◆ **ACTIVITY**
Below is a set of entries. Print the line that contains "The image size is (647, 491)." and every later line word for word, through the final one.

(DATA)

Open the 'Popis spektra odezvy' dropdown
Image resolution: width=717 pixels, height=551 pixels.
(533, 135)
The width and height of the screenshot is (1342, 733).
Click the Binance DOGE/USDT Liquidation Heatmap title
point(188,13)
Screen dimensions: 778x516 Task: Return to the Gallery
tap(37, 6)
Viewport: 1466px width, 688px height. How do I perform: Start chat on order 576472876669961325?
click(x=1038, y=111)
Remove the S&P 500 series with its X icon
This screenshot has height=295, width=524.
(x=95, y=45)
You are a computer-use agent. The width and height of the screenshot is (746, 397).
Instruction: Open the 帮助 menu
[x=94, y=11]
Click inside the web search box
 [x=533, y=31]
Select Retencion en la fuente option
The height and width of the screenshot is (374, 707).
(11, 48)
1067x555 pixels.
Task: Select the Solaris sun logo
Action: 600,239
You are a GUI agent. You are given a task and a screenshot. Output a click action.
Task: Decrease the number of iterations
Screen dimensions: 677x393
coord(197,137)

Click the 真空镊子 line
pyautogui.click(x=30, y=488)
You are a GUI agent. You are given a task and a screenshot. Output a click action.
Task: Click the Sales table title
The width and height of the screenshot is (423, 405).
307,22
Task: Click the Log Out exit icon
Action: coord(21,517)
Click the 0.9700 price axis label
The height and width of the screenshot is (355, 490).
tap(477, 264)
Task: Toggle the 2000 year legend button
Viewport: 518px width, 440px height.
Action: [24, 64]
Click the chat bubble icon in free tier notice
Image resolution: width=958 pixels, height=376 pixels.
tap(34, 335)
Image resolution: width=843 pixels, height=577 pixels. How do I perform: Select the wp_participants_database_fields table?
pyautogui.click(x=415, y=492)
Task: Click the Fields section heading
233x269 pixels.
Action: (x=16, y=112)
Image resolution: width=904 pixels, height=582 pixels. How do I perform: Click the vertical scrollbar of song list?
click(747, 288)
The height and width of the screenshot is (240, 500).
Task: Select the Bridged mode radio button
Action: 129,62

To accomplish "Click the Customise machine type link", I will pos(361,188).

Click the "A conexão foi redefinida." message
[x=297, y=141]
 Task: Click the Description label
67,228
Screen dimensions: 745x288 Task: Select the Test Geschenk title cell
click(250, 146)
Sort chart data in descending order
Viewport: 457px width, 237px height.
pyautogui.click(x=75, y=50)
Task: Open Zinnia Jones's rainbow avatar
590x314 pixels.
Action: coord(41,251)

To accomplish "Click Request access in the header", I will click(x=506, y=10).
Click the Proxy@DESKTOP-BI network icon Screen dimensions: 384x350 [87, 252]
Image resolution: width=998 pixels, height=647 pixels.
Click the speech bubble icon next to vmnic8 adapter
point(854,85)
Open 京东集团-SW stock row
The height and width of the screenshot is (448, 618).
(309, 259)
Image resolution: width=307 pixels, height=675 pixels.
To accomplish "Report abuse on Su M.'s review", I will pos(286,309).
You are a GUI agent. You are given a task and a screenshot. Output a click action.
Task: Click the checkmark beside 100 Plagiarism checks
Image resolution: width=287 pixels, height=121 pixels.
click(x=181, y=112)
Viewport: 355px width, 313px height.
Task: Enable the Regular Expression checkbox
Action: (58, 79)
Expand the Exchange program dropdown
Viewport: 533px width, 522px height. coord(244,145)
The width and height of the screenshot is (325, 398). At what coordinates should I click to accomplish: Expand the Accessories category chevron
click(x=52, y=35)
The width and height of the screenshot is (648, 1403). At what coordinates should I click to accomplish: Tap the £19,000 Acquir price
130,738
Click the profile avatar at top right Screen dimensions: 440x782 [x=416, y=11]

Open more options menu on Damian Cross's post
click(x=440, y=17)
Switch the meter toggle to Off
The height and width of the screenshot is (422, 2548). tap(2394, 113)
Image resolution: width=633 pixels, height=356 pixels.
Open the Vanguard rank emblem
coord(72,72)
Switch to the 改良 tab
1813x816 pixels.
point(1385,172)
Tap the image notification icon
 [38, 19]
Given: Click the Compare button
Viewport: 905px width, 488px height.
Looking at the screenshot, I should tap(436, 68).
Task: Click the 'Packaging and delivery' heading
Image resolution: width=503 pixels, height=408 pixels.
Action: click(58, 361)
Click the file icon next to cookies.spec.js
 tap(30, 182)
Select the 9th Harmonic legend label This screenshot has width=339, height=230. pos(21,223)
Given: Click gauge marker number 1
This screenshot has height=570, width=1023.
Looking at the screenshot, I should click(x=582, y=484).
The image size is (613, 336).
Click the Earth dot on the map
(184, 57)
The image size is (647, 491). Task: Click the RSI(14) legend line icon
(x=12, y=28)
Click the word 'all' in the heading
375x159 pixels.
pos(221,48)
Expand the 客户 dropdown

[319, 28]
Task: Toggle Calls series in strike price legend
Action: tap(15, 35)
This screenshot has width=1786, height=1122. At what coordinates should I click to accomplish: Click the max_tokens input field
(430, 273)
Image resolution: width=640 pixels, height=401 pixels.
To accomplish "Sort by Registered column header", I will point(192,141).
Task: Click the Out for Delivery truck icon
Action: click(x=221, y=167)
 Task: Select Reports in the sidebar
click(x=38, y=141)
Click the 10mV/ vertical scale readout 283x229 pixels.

(End DATA)

◆ **ANSWER FOR THIS EXERCISE**
The image size is (647, 491). Task: Click the RSI(14) legend line icon
(x=12, y=28)
Click the word 'all' in the heading
375x159 pixels.
pos(221,48)
Expand the 客户 dropdown

[319, 28]
Task: Toggle Calls series in strike price legend
Action: tap(15, 35)
This screenshot has width=1786, height=1122. At what coordinates should I click to accomplish: Click the max_tokens input field
(430, 273)
Image resolution: width=640 pixels, height=401 pixels.
To accomplish "Sort by Registered column header", I will point(192,141).
Task: Click the Out for Delivery truck icon
Action: click(x=221, y=167)
 Task: Select Reports in the sidebar
click(x=38, y=141)
Click the 10mV/ vertical scale readout 283x229 pixels.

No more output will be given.